L’éclectisme* en architecture

Si l’architecture éclectique est quelque peu oubliée aujourd’hui, elle n’en représente pas moins un phénomène qui a duré près d’un siècle et s’est manifesté dans tous les pays. Apparu dès 1825, coexistant avec les tendances classicisantes et gothicisantes, avant de les recueillir à côté d’un grand nombre d’autres, l’éclectisme est quasi général vers 1855. On peut le définir comme alliant à une construction de bonne qualité (et parfois techniquement innovatrice) un « style », n’importe lequel à vrai dire selon le jour ; peut-être peut-on lui pardonner ses outrances pour avoir, jusqu’en 1914, admis l’agrément de l’inutile. C’est Venise et Florence surtout qui seront les grandes sources d’inspiration. De là un « italianisme » qui affectera toutes les catégories de construction. Charles Percier (1764-1838) et Pierre Fontaine (1762-1853) publient, après des relevés de palais (1798), des relevés de villas dont le succès fut durable.
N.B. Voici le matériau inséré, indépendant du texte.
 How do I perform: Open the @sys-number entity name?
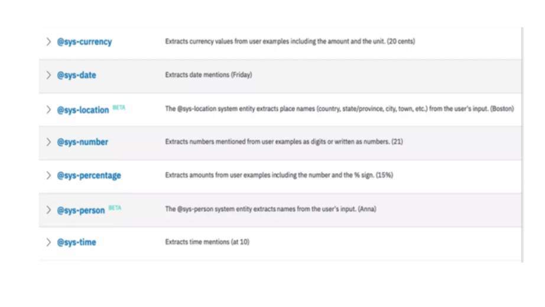(x=82, y=142)
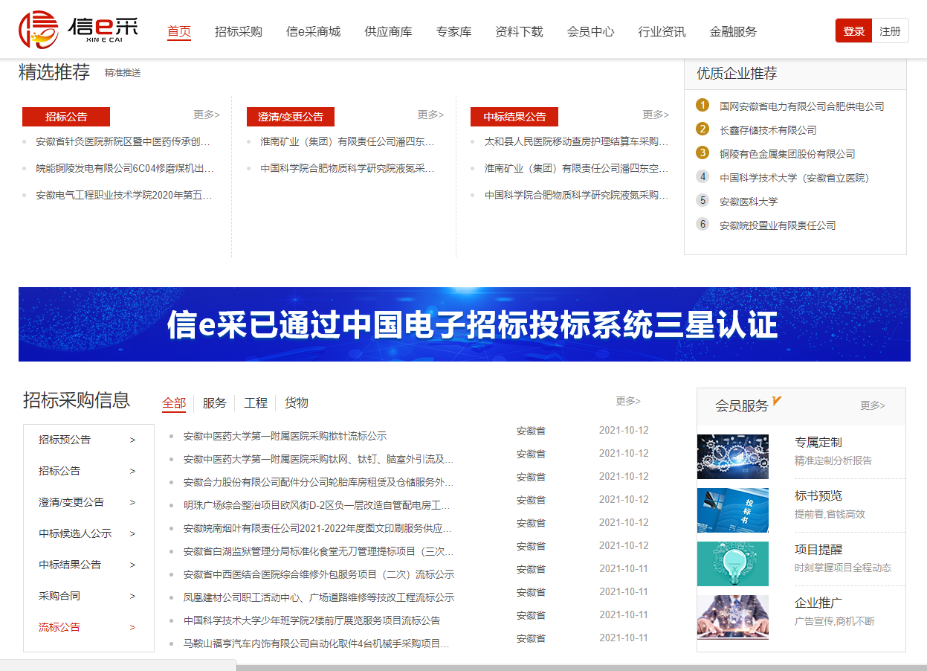Open the 项目提醒 lightbulb thumbnail

coord(732,564)
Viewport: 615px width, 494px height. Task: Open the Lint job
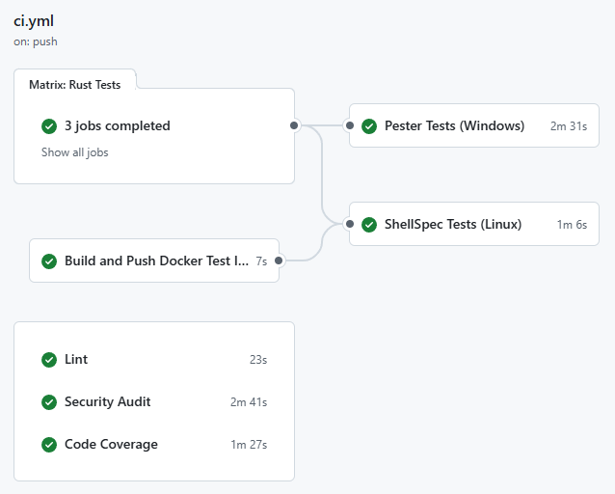point(76,360)
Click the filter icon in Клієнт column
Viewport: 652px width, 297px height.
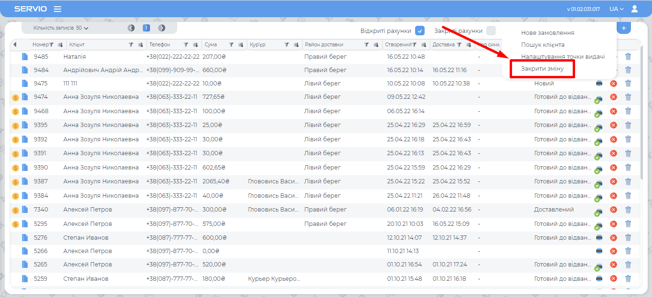click(x=131, y=45)
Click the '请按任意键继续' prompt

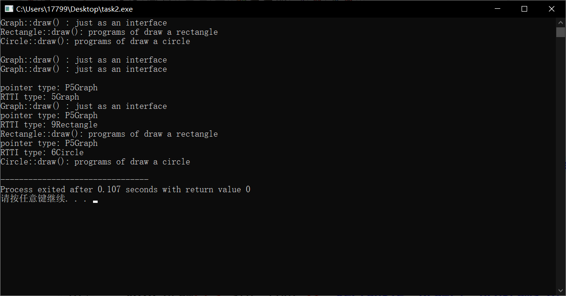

Charles Barry construit à Londres des clubs à l’italienne (Travellers’ Club, 1831 ; Reform Club, 1837) ; le tribunal de commerce de Paris se couvre d’un dôme florentin (Antoine Bailly, 1860-1865).

En fait, les édifices antiques, médiévaux ou Renaissance ne sont plus les modèles : à l’aide d’éléments ou de détails, on fabrique du Louis XVI, du néo-classique, voire du baroque suivant des modalités et un rythme qui diffèrent dans chaque pays.
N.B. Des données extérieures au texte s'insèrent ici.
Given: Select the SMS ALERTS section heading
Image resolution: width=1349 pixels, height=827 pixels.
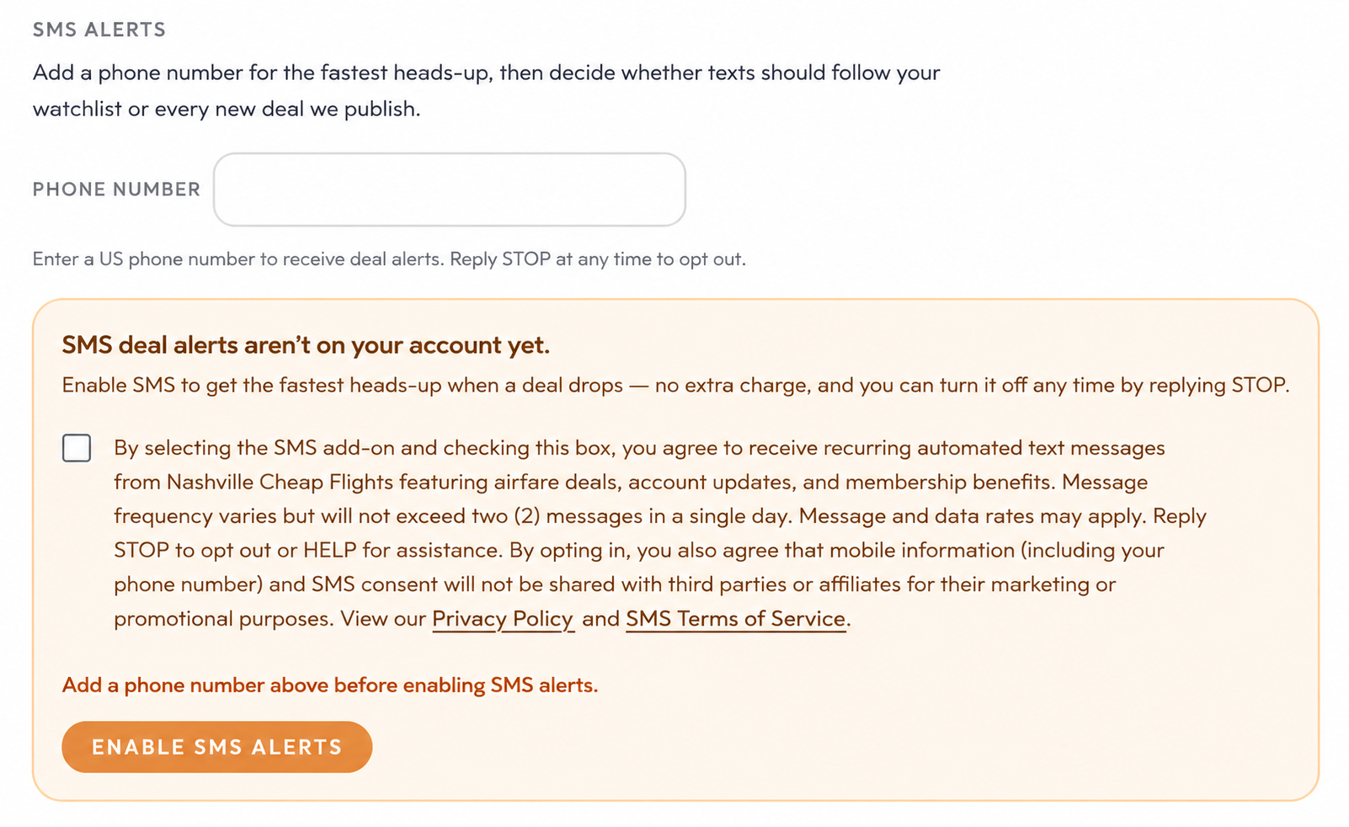Looking at the screenshot, I should tap(99, 29).
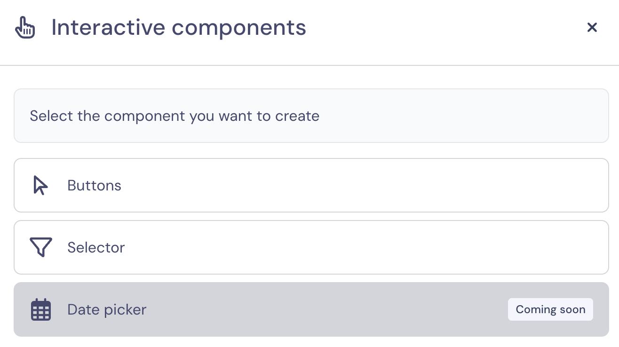This screenshot has width=619, height=347.
Task: Close the Interactive components dialog
Action: [x=592, y=28]
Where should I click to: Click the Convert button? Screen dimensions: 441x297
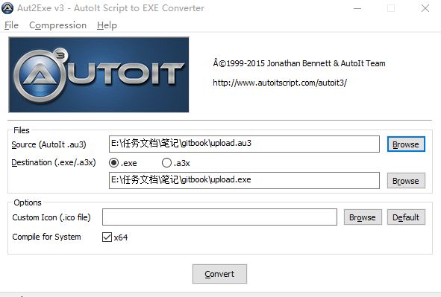pyautogui.click(x=219, y=274)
En Allemagne, le goût éclectique domine de 1825 à 1890. Il variera suivant les régions : Munich restera hellénisante ; Dresde sera marquée par l’œuvre de Gottfried Semper* ; Berlin montrera un mélange de Renaissance et de classicisme français.

En Angleterre, toutes les époques, tous les styles coexistent, du marché au blé de Leeds, qui est « arabe », à la cathédrale « byzantine » de Westminster. Vers 1870, le style semi-classique « reine Anne » s’impose par son pittoresque. L’éclectisme, sous la forme d’architecture régionale, est toujours pratiqué pour les cottages.
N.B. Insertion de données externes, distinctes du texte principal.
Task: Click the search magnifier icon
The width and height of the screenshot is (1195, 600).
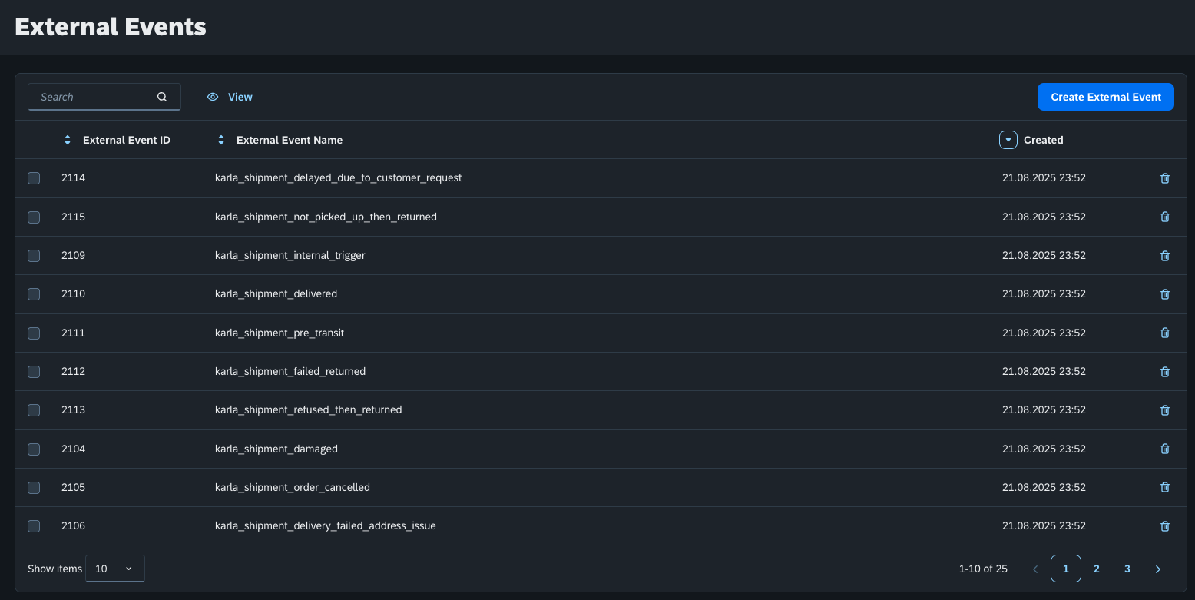Action: [x=162, y=97]
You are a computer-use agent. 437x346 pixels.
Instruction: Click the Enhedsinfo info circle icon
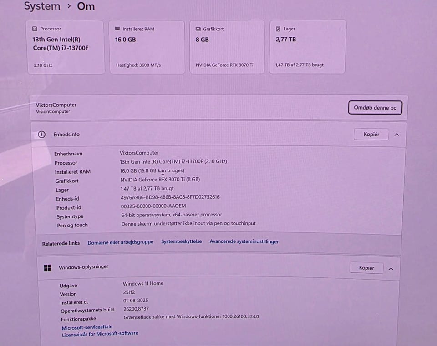click(41, 135)
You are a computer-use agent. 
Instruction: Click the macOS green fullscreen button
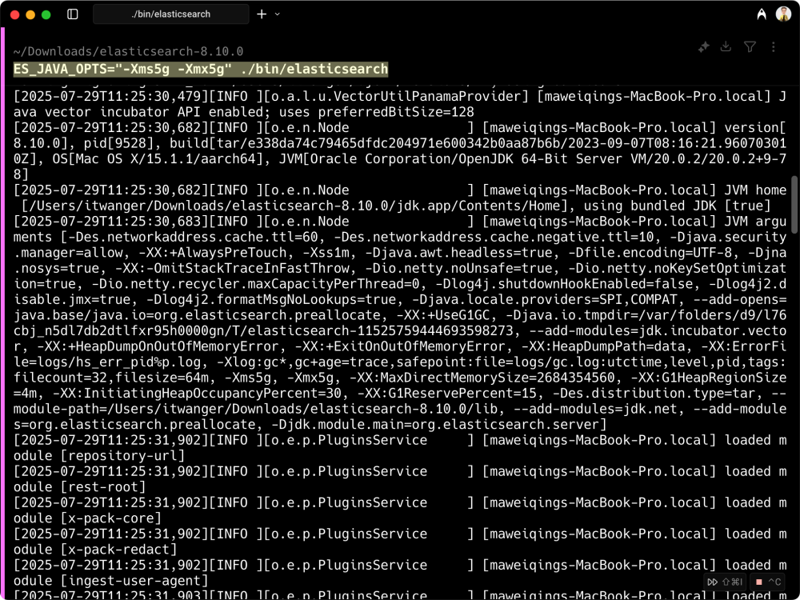coord(46,14)
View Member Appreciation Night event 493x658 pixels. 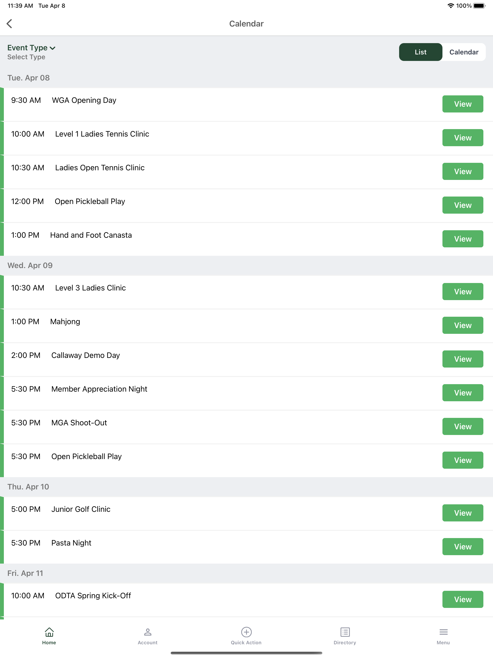pyautogui.click(x=463, y=393)
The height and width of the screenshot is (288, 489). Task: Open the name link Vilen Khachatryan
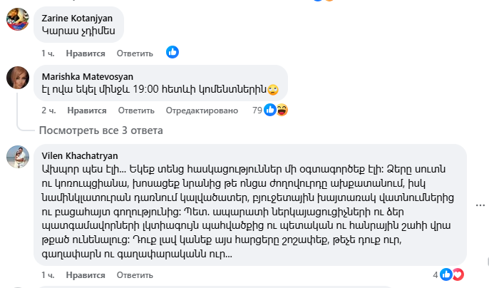[80, 155]
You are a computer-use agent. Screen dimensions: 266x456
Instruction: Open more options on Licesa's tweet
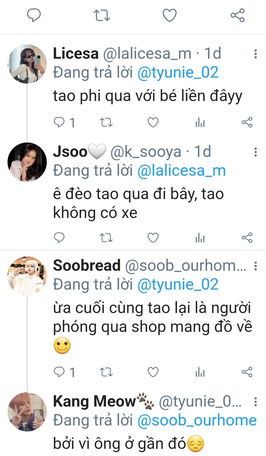tap(255, 54)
En France, l’italianisme est sensible sous Napoléon III. La triste monotonie des façades de maisons de rapport « hausmanniennes » tient au souci de rentabilité. Ailleurs se produit une sorte de curieuse spécialisation des « styles » par catégories d’édifices : les hôtels particuliers s’inspirent de la Renaissance ; c’est au style « Louis XII » que l’on fait appel pour les hôtels de ville, au style « Louis XIV » pour les casernes, jusqu’à ce que l’on mêle tous ces styles à l’Exposition de 1900 (Grand et Petit Palais à Paris). Les plus importants architectes éclectiques sont Hector Lefuel (1810-1881) [Louvre] et Charles Garnier (1825-1898), qui, à l’Opéra de Paris, pratique une séparation des volumes de l’édifice (escalier, salle, scène...) nettement « antiacadémique ».

En Italie, c’est après l’unification (1870) que l’éclectisme s’affirme, surtout dans cinq ou six grandes villes, où l’on copie les modèles anciens dont on dispose. La recherche du monumental n’a pas eu d’heureux effets à Rome ; plus réussies sont les galeries Victor-Emmanuel-II à Milan (1865-1877 ; couverture en fer et en verre).